begin

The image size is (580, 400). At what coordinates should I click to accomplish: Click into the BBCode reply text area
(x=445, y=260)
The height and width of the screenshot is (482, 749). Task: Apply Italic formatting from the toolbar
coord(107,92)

end
begin

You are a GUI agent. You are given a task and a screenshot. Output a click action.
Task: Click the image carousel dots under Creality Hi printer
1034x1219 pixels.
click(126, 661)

end

STATED PROBLEM — Copy the entries from the line containing "You are a GUI" through the line containing "click(126, 661)", replacing "carousel" with "slider" and keeping everything else the same.

FULL RESPONSE —
You are a GUI agent. You are given a task and a screenshot. Output a click action.
Task: Click the image slider dots under Creality Hi printer
1034x1219 pixels.
click(126, 661)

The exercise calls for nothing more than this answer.